§ **Exercise instructions**: The line with "Where should I click to: Click" and each line following it, up to the final line of the data, should be set down exactly; pictures stay out.

☆ ☆ ☆ ☆ ☆ ☆ ☆

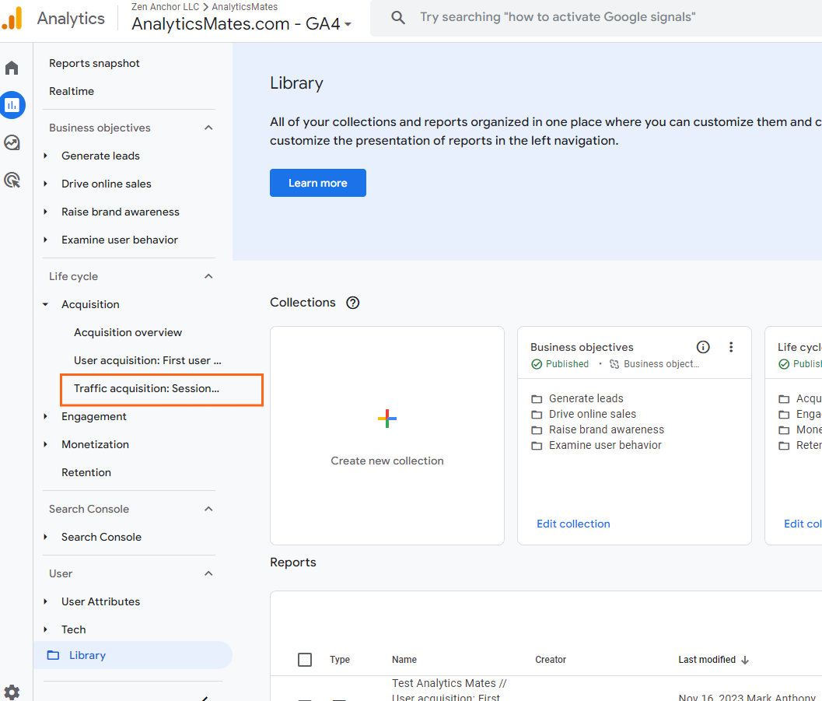Collapse the Life cycle section chevron
822x701 pixels.
pyautogui.click(x=208, y=276)
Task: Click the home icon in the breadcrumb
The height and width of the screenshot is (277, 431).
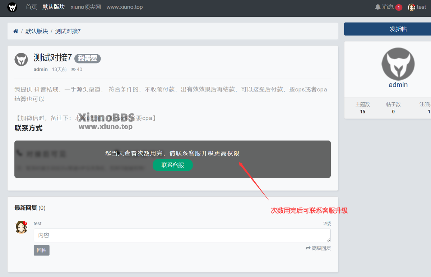Action: [x=16, y=31]
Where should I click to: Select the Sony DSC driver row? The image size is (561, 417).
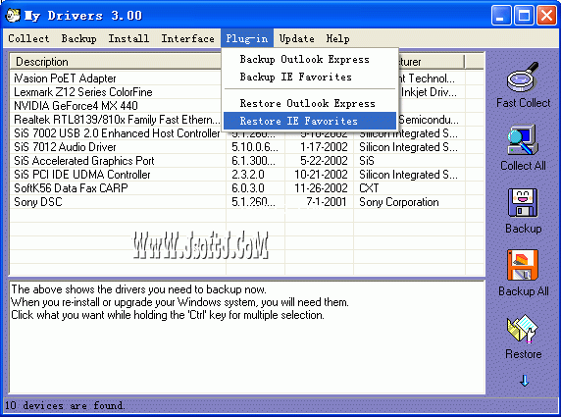click(x=247, y=202)
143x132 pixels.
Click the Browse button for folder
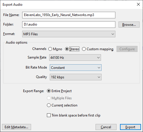(129, 25)
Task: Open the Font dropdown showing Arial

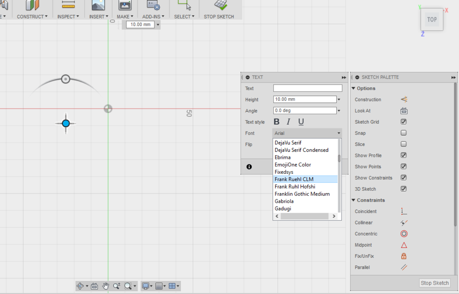Action: pos(307,133)
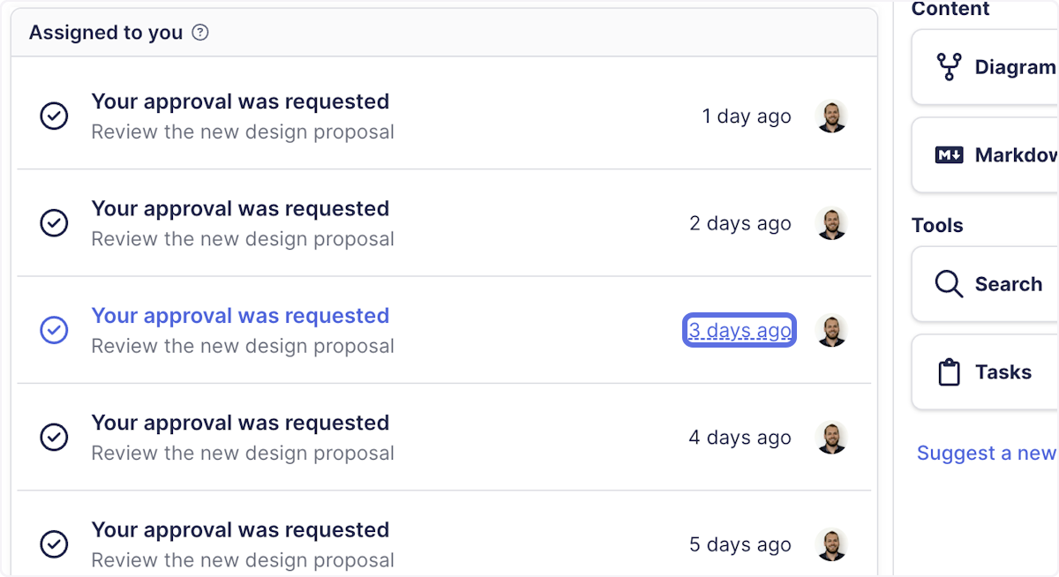Click the avatar on the 4 days ago item
This screenshot has height=577, width=1059.
[831, 438]
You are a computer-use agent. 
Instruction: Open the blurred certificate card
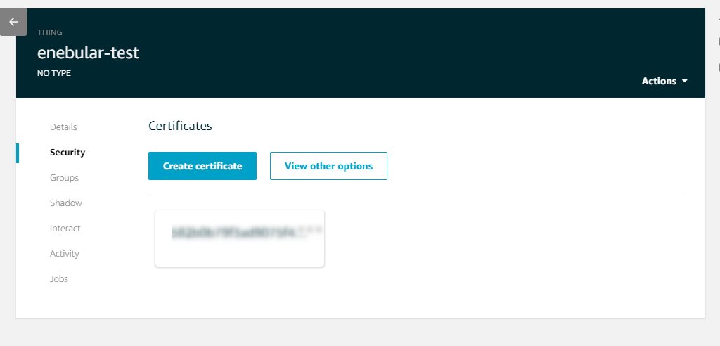click(x=240, y=238)
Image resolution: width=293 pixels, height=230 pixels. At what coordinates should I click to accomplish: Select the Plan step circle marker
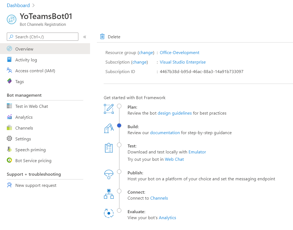(x=119, y=106)
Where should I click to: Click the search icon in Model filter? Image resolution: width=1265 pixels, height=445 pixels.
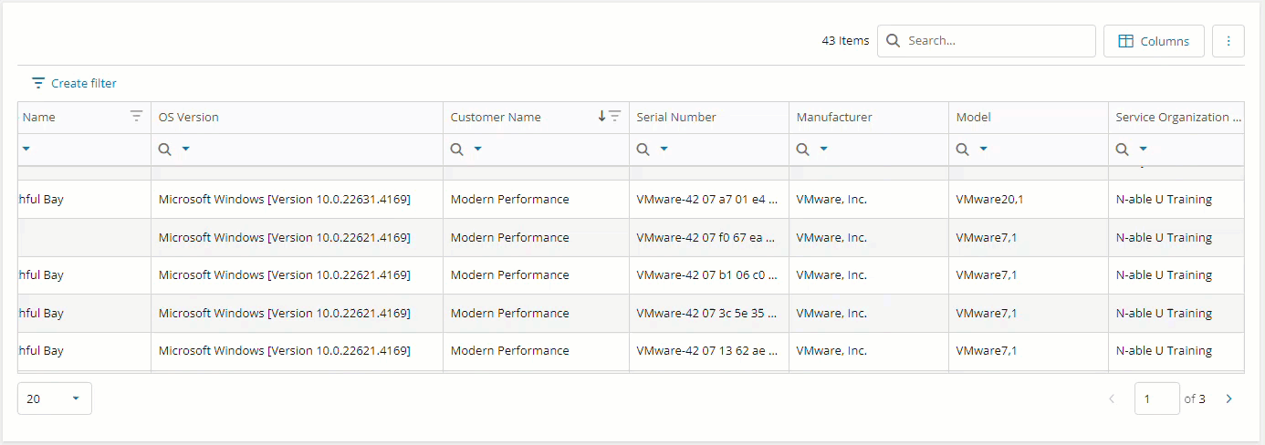coord(962,150)
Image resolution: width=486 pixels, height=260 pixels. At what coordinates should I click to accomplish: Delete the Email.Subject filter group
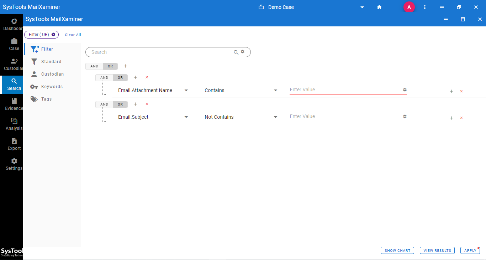click(x=147, y=104)
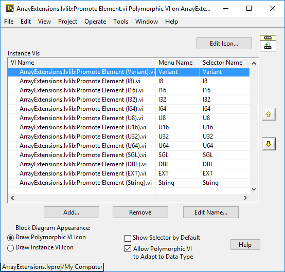This screenshot has height=272, width=285.
Task: Select Draw Instance VI Icon option
Action: pyautogui.click(x=10, y=248)
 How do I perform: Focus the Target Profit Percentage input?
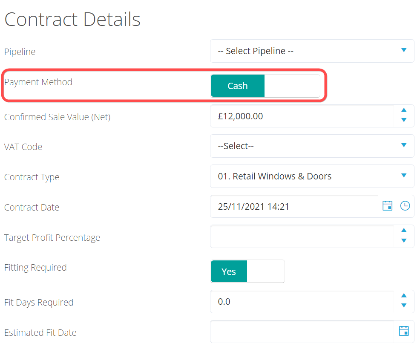click(x=301, y=237)
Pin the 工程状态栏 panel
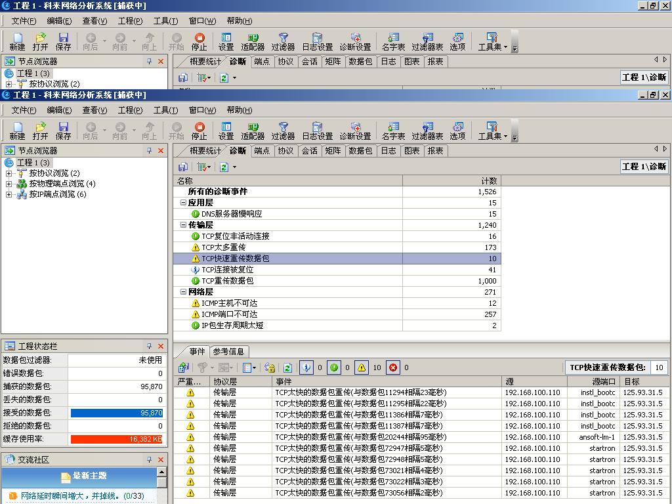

☆ ☆ ☆ ☆ ☆ ☆ ☆

§ **Written reply**:
Where should I click to: Click the search icon in Model filter? Image resolution: width=1265 pixels, height=445 pixels.
coord(962,150)
Image resolution: width=486 pixels, height=260 pixels. At what coordinates should I click to accomplish: Delete the Email.Subject filter group
click(x=147, y=104)
This screenshot has height=272, width=285.
Task: Select Draw Instance VI Icon option
Action: pyautogui.click(x=10, y=248)
 How do I perform: Focus the Target Profit Percentage input?
click(x=301, y=237)
Pin the 工程状态栏 panel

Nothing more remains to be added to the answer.